(DATA EXCERPTS):
--*--

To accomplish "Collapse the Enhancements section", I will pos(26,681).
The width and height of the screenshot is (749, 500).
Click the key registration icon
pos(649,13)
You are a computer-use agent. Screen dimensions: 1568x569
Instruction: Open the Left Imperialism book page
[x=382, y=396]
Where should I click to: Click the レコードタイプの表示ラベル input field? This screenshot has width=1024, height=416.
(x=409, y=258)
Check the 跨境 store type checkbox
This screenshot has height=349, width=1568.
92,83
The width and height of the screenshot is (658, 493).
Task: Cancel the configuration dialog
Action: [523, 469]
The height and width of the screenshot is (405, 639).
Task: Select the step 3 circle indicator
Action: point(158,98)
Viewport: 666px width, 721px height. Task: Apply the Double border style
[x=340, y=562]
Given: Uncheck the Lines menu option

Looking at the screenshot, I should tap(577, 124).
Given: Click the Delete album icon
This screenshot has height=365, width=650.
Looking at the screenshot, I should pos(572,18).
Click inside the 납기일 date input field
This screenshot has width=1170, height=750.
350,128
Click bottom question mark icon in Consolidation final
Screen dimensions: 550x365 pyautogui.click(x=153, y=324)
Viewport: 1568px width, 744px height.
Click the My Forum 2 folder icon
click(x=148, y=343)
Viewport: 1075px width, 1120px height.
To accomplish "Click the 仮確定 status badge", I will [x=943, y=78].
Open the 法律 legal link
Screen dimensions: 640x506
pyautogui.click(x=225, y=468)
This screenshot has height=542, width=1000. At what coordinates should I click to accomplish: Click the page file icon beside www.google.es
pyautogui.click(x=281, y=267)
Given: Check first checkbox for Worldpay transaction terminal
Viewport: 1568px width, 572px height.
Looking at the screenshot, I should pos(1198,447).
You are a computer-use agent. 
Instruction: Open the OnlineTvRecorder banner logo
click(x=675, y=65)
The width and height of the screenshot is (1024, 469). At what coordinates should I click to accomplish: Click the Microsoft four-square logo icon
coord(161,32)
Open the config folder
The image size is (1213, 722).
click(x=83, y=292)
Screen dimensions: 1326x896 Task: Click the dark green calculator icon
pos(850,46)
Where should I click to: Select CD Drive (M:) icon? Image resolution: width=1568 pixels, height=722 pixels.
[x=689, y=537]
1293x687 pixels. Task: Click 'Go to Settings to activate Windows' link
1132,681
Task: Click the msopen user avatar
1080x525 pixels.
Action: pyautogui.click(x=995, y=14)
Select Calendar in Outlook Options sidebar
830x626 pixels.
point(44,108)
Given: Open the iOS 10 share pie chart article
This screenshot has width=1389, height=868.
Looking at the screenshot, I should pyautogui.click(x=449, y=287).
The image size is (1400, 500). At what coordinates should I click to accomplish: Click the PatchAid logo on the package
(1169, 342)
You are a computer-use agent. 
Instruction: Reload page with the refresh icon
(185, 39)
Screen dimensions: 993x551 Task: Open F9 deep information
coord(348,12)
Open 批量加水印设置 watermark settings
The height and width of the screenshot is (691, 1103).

--*--

(ASSIGNMENT):
In the material above, locate the line containing "Viewport: 666px width, 721px" and the line containing "Given: Click the Delete album icon". Transcribe exactly those two lines and every line between them, and nothing more.

(EXPECTED ANSWER):
Viewport: 666px width, 721px height. Task: Apply the Double border style
[x=340, y=562]
Given: Uncheck the Lines menu option

Looking at the screenshot, I should tap(577, 124).
Given: Click the Delete album icon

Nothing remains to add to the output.